_TRECHO PARA LEITURA:_

──────────

Em estudos anteriores (Rocha, 1999), vimos identificando as perspectivas de
consolidação de um campo particular – a que temos denominado Perspectivas de uma
Pedagogia da Educação Infantil ou da Infância – que vem se delineando no âmbito do
GT na Anped (mas não exclusivamente nesse espaço, na medida em que os trabalhos
aqui apresentados passam a representar em alguma medida a produção acadêmica dos
programas de pós-graduação), um conjunto de definições conceituais, afirmações e
críticas às orientações teóricas de cunho tradicional instituídas na história da
pedagogia
e, em particular, nos projetos de educação das crianças, tomadas como indivíduos
isolados – meros objetos da intervenção educativa.
55 Portanto, a identificação desta perspectiva baseia-se, sobretudo no
reconhecimento de uma especificidade da educação da pequena infância, num
movimento que busca bases teóricas alicerçadas especialmente na afirmação da infância
como categoria histórico-social e na atenção às determinações materiais e culturais que
as constituem.
Vale ainda lembrar que, nesse movimento de afirmação teórica, os conceitos de
jogo e brincadeira relacionados à linguagem, à construção do conhecimento e aos
processos gerais de desenvolvimento da criança são definidos inicialmente e em
especial sob o ponto de vista da psicologia histórico-cultural (até então denominada
predominantemente pelos autores como perspectiva sócio-histórica), indicando o jogo como eixo da prática pedagógica na educação infantil.7 De forma mais ampla, pautadas,
sobretudo, numa perspectiva crítica à imposição de modelos ou aos modelos de
escolarização tradicionais (conservador e novo), e à centralidade da dimensão cognitiva.

──────────

_INSTRUÇÕES DA TAREFA:_
Transcreva sem alterações a parte do trecho sobre a Pedagogia da Educação Infantil que começa em "Vale ainda lembrar" e segue até "da dimensão cognitiva.".

_INFORMAÇÕES REGISTRADAS:_
──────────

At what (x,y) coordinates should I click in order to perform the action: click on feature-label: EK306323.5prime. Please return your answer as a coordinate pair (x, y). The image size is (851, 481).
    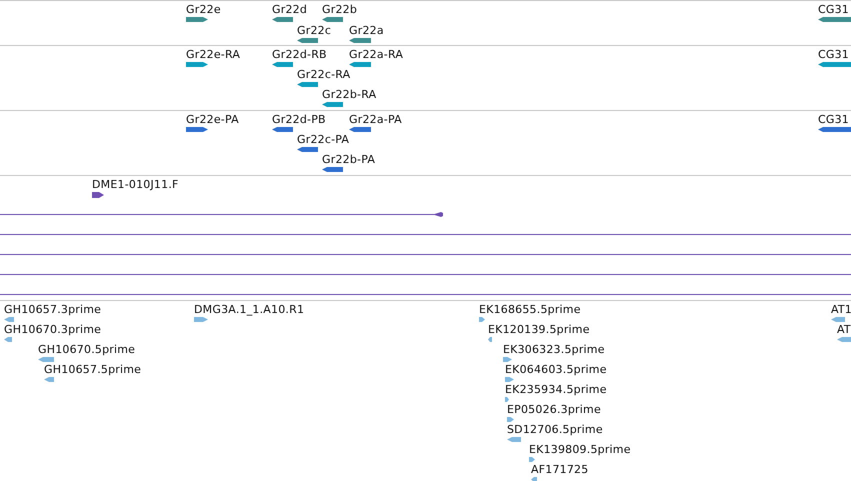
    Looking at the image, I should click on (554, 350).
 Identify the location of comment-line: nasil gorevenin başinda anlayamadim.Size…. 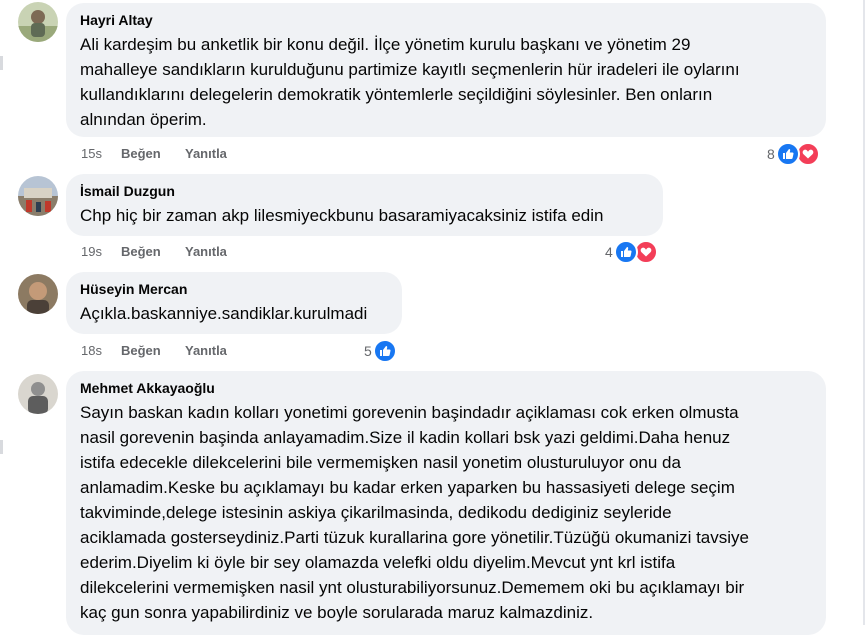
(406, 438).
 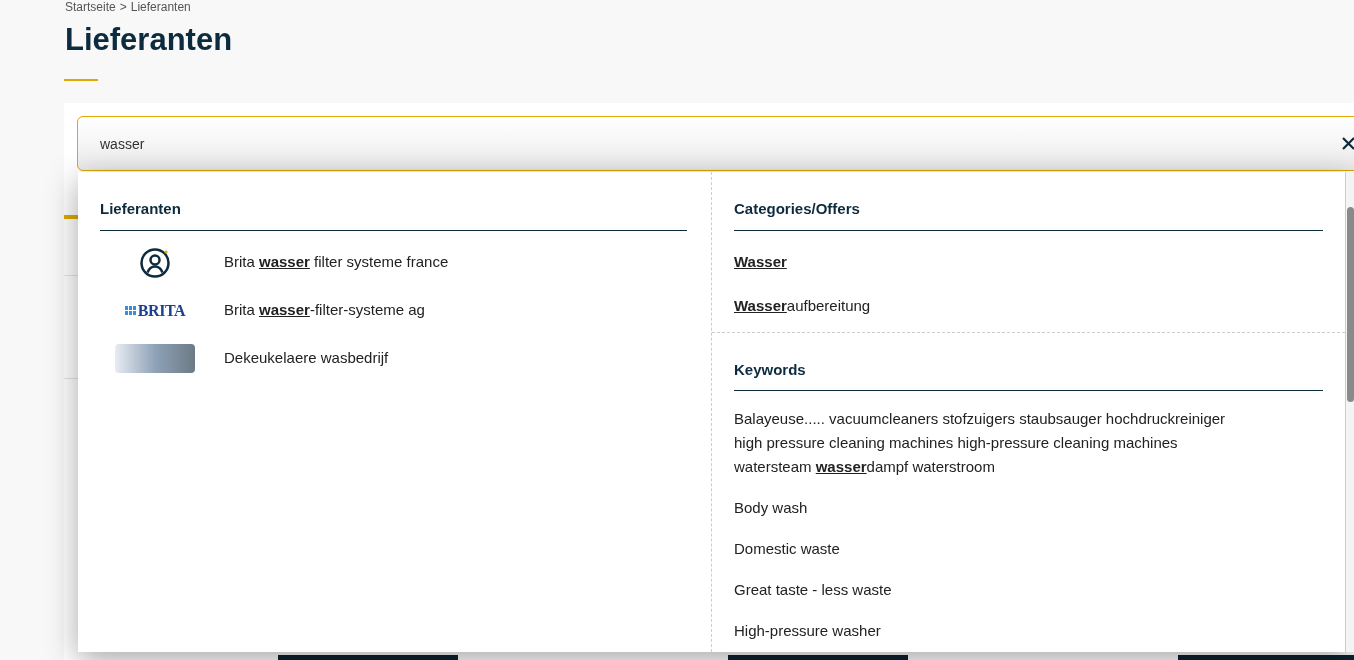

──────────

_RESULTADO DO EXERCÍCIO:_
Vale ainda lembrar que, nesse movimento de afirmação teórica, os conceitos de
jogo e brincadeira relacionados à linguagem, à construção do conhecimento e aos
processos gerais de desenvolvimento da criança são definidos inicialmente e em
especial sob o ponto de vista da psicologia histórico-cultural (até então denominada
predominantemente pelos autores como perspectiva sócio-histórica), indicando o jogo como eixo da prática pedagógica na educação infantil.7 De forma mais ampla, pautadas,
sobretudo, numa perspectiva crítica à imposição de modelos ou aos modelos de
escolarização tradicionais (conservador e novo), e à centralidade da dimensão cognitiva.